El primer ministro portugués, Luís Montenegro
El Gobierno de Portugal denuncia un intento de fraude que utilizó el nombre del primer ministro para solicitar acuerdos de confidencialidad
La Oficina de Luís Montenegro alerta de mensajes enviados por correo electrónico y WhatsApp que suplantaban la identidad del jefe del Ejecutivo y de su jefe de gabinete
La Oficina del Primer Ministro de Portugal denunció este lunes un intento de fraude en el que se utilizó de forma indebida la identidad del jefe del Gobierno, Luís Montenegro, y de su jefe de gabinete, Pedro Perestrelo, para contactar con distintas personas y solicitarles la firma de un supuesto acuerdo de confidencialidad.

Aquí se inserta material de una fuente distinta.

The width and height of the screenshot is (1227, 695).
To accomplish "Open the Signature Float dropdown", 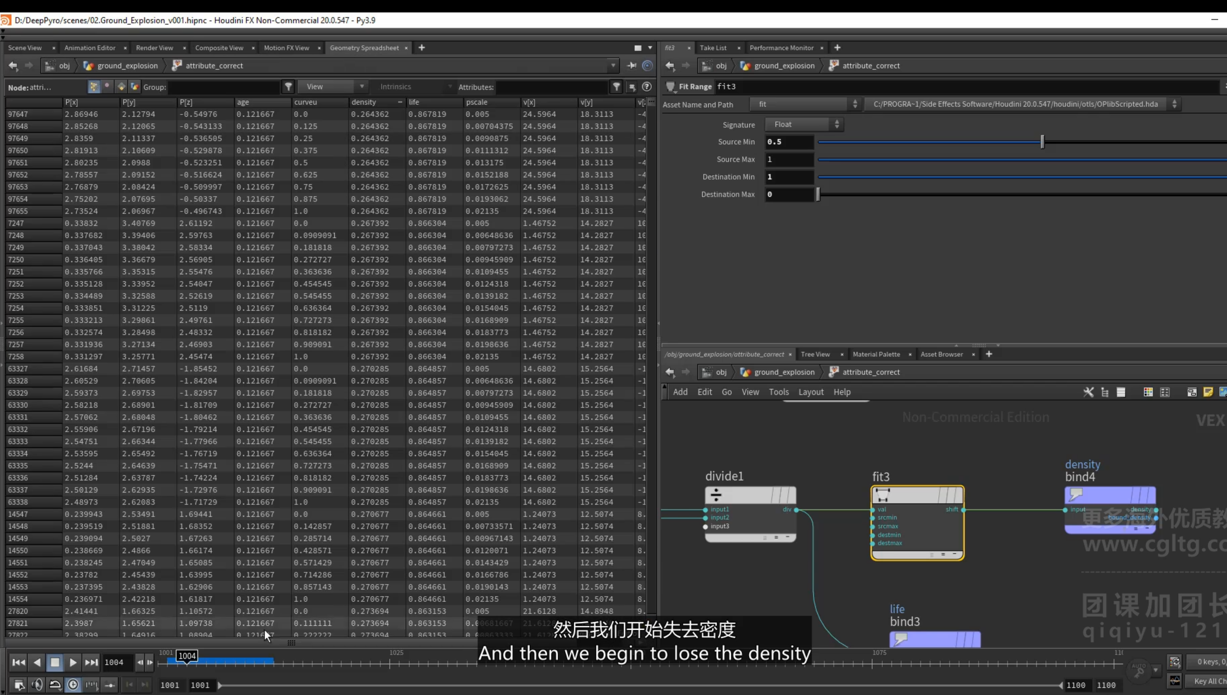I will [804, 124].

Según informó el Ejecutivo portugués en un comunicado, los contactos fraudulentos fueron realizados a través de correo electrónico y de la aplicación de mensajería WhatsApp, invocando los nombres de ambos responsables gubernamentales con el objetivo de obtener la adhesión de los destinatarios a un documento cuya autenticidad no ha sido acreditada.
Ante la gravedad de los hechos, la Oficina del Primer Ministro anunció que ya ha presentado una denuncia ante las autoridades competentes para que investiguen el origen de la operación y determinen la identidad de sus responsables.
Por el momento, el Gobierno no ha precisado cuántas personas recibieron estos mensajes ni si alguna llegó a responder a las solicitudes enviadas por los autores de la maniobra.
Tampoco se han hecho públicos detalles sobre el contenido exacto de las comunicaciones fraudulentas.
Un nuevo episodio de suplantación y desinformación
La advertencia del Ejecutivo luso se produce en un contexto marcado por varios incidentes recientes relacionados con la utilización indebida de la imagen del primer ministro y la difusión de contenidos falsos en internet.
Ya el pasado mes de enero, el gabinete de Montenegro denunció una campaña de desinformación después de que circulara en la red social X una supuesta publicación atribuida al presidente estadounidense Donald Trump acompañada de una imagen que incluía un mensaje falsamente atribuido al dirigente portugués.
En aquella ocasión, el Gobierno también recurrió a la vía judicial y alertó sobre la importancia de verificar la procedencia y credibilidad de las informaciones difundidas a través de plataformas digitales.
Creciente preocupación por las amenazas digitales
El caso se conoce además pocos meses después de que los servicios de inteligencia portugueses advirtieran sobre una campaña internacional de ciberespionaje dirigida contra responsables gubernamentales, diplomáticos y mandos militares.
Según aquella alerta, los atacantes trataban de obtener información sensible mediante la toma de control de cuentas de WhatsApp y Signal pertenecientes a cargos institucionales y personal estratégico.
La nueva tentativa de fraude refuerza la preocupación de las autoridades portuguesas por el aumento de las amenazas digitales dirigidas contra instituciones públicas y representantes políticos.